Shaheen Nanji (MA, International Studies) is the Executive Director, SFU International and is responsible for the collaborative development and implementation of the University’s international engagement. As a convener of engagement and dialogue on global issues, she is committed to collaboration between diverse disciplines, sectors, cultures, perspectives and interests for deeper impact. Her areas of work have included international development; the Sustainable Development Goals; refugees and migration; equity, diversity and inclusion; education; and diaspora.

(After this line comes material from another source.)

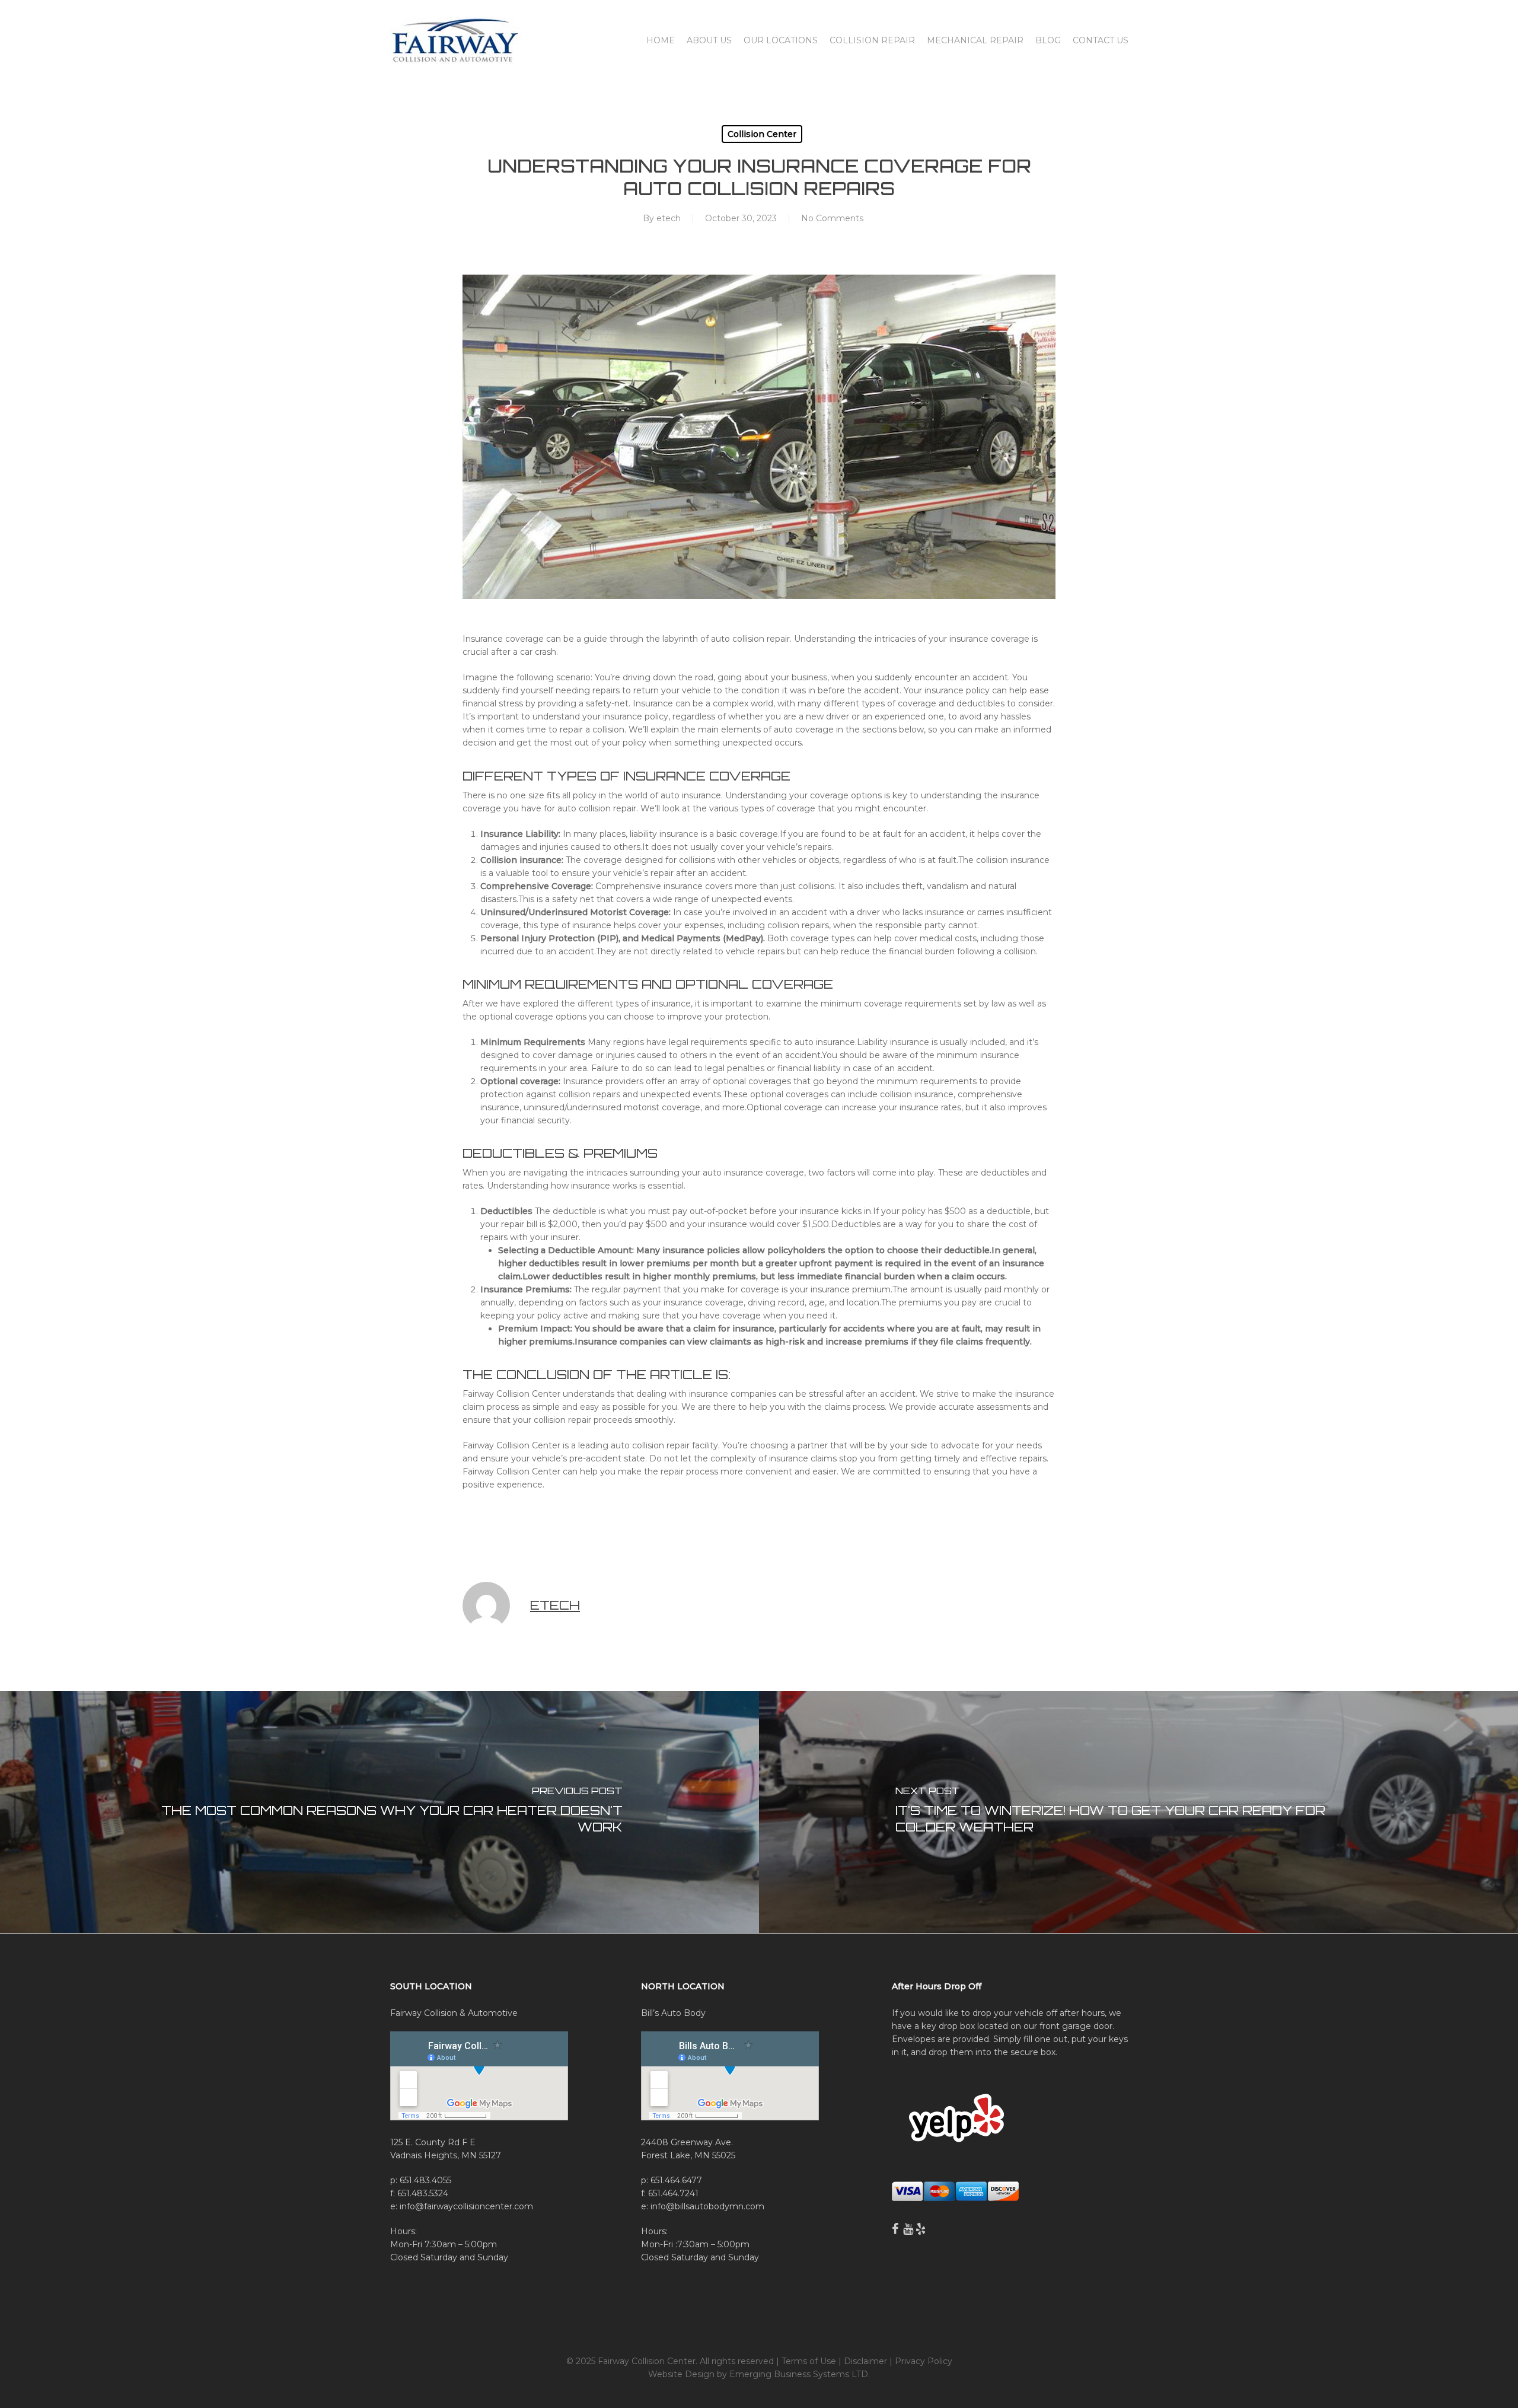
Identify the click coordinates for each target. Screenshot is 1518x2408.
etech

She serves on the Board of the Proteknon Foundation for Innovation and Learning, and is an Associate of the SFU Centre for Dialogue.

Michelle Nilson

Michelle Nilson is an associate professor in SFU's Faculty of Education, where she works in collaboration with foundation and school district partners to develop and implement program evaluations using qualitative longitudinal research. She is interested in uncovering the factors and dimensions of participation, access and development of student aspirations and postsecondary education. Most recently, she has been working to explore the distribution and disparities in opportunities for youth in out of school programs. Currently, she is an academic co-lead for the SSHRC funded Community First: Impacts of Community Engagement (CFICE) and is honoured and excited to be working with several partners to build Community Campus Engage Canada. Michelle is a settler in Canada and is deeply honoured and grateful to be working on and with these lands.

Lyana Patrick

Lyana Patrick is an Indigenous scholar and practitioner from the Stellat’en First Nation and Acadian/Scottish. She has worked as an education specialist for over two decades, developing curriculum, managing education programs and evaluating Indigenous health and education initiatives. She has also worked as a community planner, most recently for the City of Vancouver helping design community engagement for a municipal poverty reduction strategy. Dr. Patrick works together with communities to develop Indigenous-focused, collaborative research models that can transform Indigenous experiences of health, planning and justice. She is currently an Assistant Professor in the Faculty of Health Sciences at Simon Fraser University where her work focuses on the intersection of community planning, health and justice.

Meghan Winters

Meghan Winters an associate professor in SFU's Faculty of Health Sciences, a core investigator at the Centre for Hip Health and Mobility and a Michael Smith Foundation for Health Research Scholar. She leads the Cities, Health and Active Transportation Research (CHATR) Lab, with a focus on ways that cities and their infrastructure can play a role in promoting healthy and safe transportation, for people of all ages and abilities. She is happiest when working in close collaboration with cities and stakeholders to conduct research and create tools that address real-world challenges. Meghan has a PhD from the School of Population and Public Health at the University of British Columbia.